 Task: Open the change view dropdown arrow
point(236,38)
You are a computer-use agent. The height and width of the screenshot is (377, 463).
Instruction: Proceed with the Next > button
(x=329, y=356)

--

▸ TASK BRIEF
Once you reach the line that holds "You are a computer-use", print it and every line after it through the end of the records, word for word.

▸ ANSWER SECTION
You are a computer-use agent. The height and width of the screenshot is (377, 463).
Instruction: Proceed with the Next > button
(x=329, y=356)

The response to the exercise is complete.